«We live with the constant fear that something could happen at any moment. We are no longer even sure of leaving our home. My wife had to change jobs and now she works from home.” Carlos Alberto Muñoz is 31 years old and lives in Quito, the capital of Ecuador. The South American country has, for years, been overwhelmed by a wave of violence, unleashed by criminal drug trafficking gangs. Ecuador is located between Colombia and Peru, the top two cocaine producers in the world. According to official data, in 2023 the number of violent deaths exceeded the threshold of 8 thousand deaths, doubling in 2022. A massacre that the newly elected president Alvaro Noboa is trying to stop. But last Monday everything collapsed. The leader of the Los Choneros drug trafficking cartel Adolfo Macias escapes from the maximum security prison in Guayaquil.
And in Ecuador violence explodes once again. «In these last days it is no longer possible to be totally safe – says Carlos Alberto -. There is no certainty of leaving the house or going to work peacefully. Panic is also spreading because social networks, the media and the statements of various public institutions saturate the news we receive every day.”
No one is safe anymore even far from the big urban centres: «A dear friend of mine and her husband had to leave Santo Domingo (a town in the west of the country) because the representatives of a criminal group showed up in their business to ask for those who here they call “vaccines”, i.e. extortions to allow traders to continue working. Furthermore, my parents in Loja were contacted on several occasions by the cartels, who offered to launder their money if necessary” explains the 31-year-old.
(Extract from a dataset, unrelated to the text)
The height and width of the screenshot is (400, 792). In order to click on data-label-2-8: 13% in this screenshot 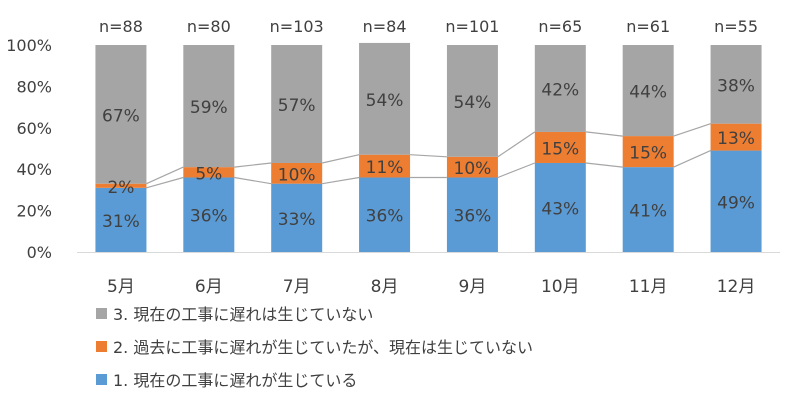, I will do `click(736, 139)`.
Among the measures adopted to combat the gangs, the government has proclaimed a 11pm curfew: «It is not the first they have imposed on us in the last 4 years – he says -. At the beginning it certainly gave peace of mind to know that there would be more control through patrols, but we have seen that despite the measures decreed, criminals continue to operate. I believe that the curfew does nothing but fuel fear and aggravate the problem.”
Then there are those who have experienced the actions of drug traffickers firsthand: «Two years ago I was robbed – says Maximo, who lives in Quito – and in August I suffered another attack in my house. They also stole my car.” But the violent actions are not limited to small thefts: «The gangs also organize terrorist acts – denounces the 64-year-old – by placing bombs on pedestrian bridges in the centres. They usually prefer places where there is a strong concentration of police.”
The situation is out of control and many Ecuadorians, now resigned, are leaving the country. «The number of families who emigrate is very high», underlines Maximo, and in many cases they leave South America because «the small businesses, which provided most of the work, have closed due to the “vaccines”» leaving «many people without use”. “Our economy is almost dead, there is no future, it will be difficult to change Ecuador” he concludes sadly.